Artist Statement 2000


The time had come to travel again: to pack up bicycle, watercolour paper, brushes and camping gear into a large bundle and to attempt to charm my way around airline overweight-baggage penalties. My internal art-clock told me that I should now be sitting in dew-drenched fields in the half-light before dawn, drinking cold Nescafe and feeding upon dry bread, listening to the wind rustling in the grapevines. There I should be waiting for the sunlight to strike the stones of the castle walls and spark my morning’s painting with its ochre reverberations.

It was not to be. Changes in my life made leaving Vancouver impossible for the moment. Putzing about my studio while wrestling with the dilemma, I came across a large collection of pencil drawings I had done on several painting trips in the 1980s. Bold simple drawings, often just a few lines, they were drawn on a succession of watercolour paper pads during the time I was teaching myself watercolour. I had hoped that they would serve as a basis for watercolour paintings I could complete later, back in the studio where I had more courage and control of the medium. But my watercolour style developed in a way that worked best with no pre-sketch. And the pencil lines on watercolour paper, however simple I tried to make them, still betrayed the influence of the previous fifteen years of pen and ink drawings. they were strong lines, outlining strong forms. Attempts to blend with watercolour never worked.

But I didn’t discard these drawings, figuring that they would someday serve as fodder for a new set of works. And so it proved, this spring, the drawings, so wrong as a basis for watercolour, were perfect as a catalyst for acrylics.

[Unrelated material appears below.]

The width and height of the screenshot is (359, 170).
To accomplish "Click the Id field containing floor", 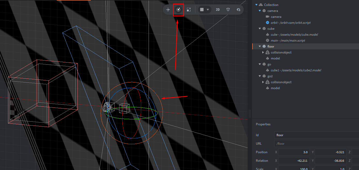I will tap(315, 135).
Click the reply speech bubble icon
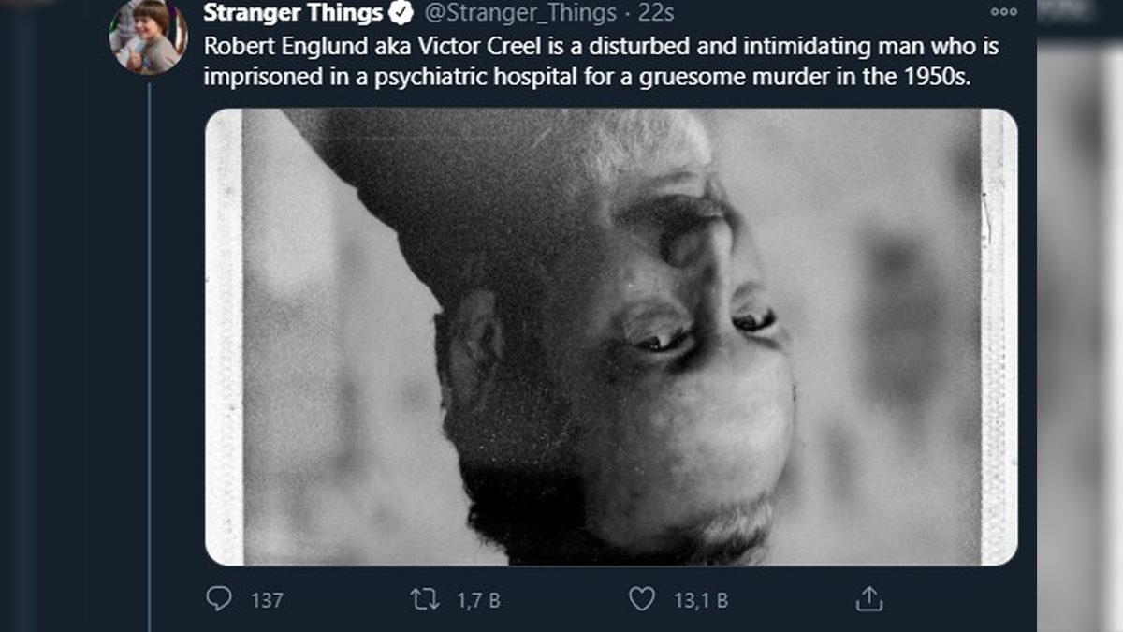The image size is (1123, 632). [x=218, y=598]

These paintings, then, are a series of re-discovered inspiration: twigged by lines recorded 12 to 20 years ago on journeys to Italy, France, Greece, Switzerland and Spain. Of course I tend to forget the creature discomforts of such journeys, like the damp grass and occasional thorn under my seat as I sketched and the cold awakening from stony-sleep-on-hillside above my next morning’s planned subject. Such thoughts are crowded out as I paint -- my soul is filled with the light and enthusiasm of those days in Europe.